● Exercise instructions
Print the part of the listing that opens with its first line and closes with the line containing "sales & service", including both of those lines. Copy each line without any change.

● Data listing
-- -- --

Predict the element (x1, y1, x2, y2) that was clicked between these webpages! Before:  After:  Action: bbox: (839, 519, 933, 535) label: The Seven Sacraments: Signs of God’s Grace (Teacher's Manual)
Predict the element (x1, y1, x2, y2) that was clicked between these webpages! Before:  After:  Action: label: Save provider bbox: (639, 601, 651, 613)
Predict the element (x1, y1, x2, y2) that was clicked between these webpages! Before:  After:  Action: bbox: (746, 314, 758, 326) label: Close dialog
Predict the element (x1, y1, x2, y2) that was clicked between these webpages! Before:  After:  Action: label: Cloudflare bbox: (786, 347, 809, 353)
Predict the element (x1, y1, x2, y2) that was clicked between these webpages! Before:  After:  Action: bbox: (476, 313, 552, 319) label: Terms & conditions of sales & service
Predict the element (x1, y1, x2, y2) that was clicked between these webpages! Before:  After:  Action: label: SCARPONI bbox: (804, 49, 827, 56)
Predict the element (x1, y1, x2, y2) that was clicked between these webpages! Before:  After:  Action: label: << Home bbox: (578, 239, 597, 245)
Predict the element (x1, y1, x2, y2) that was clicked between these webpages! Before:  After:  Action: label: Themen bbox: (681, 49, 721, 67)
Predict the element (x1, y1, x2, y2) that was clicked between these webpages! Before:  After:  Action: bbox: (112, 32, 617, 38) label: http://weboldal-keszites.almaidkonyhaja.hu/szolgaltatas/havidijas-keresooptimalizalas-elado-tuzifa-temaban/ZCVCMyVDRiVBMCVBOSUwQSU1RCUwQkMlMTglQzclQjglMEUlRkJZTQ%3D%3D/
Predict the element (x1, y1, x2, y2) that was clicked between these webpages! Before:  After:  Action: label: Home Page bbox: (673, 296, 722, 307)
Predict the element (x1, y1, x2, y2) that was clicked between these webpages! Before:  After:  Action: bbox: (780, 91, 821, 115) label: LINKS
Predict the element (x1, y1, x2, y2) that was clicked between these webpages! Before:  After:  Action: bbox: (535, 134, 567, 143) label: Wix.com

-- -- --

● The output
Predict the element (x1, y1, x2, y2) that was clicked between these webpages! Before:  After:  Action: bbox: (839, 519, 933, 535) label: The Seven Sacraments: Signs of God’s Grace (Teacher's Manual)
Predict the element (x1, y1, x2, y2) that was clicked between these webpages! Before:  After:  Action: label: Save provider bbox: (639, 601, 651, 613)
Predict the element (x1, y1, x2, y2) that was clicked between these webpages! Before:  After:  Action: bbox: (746, 314, 758, 326) label: Close dialog
Predict the element (x1, y1, x2, y2) that was clicked between these webpages! Before:  After:  Action: label: Cloudflare bbox: (786, 347, 809, 353)
Predict the element (x1, y1, x2, y2) that was clicked between these webpages! Before:  After:  Action: bbox: (476, 313, 552, 319) label: Terms & conditions of sales & service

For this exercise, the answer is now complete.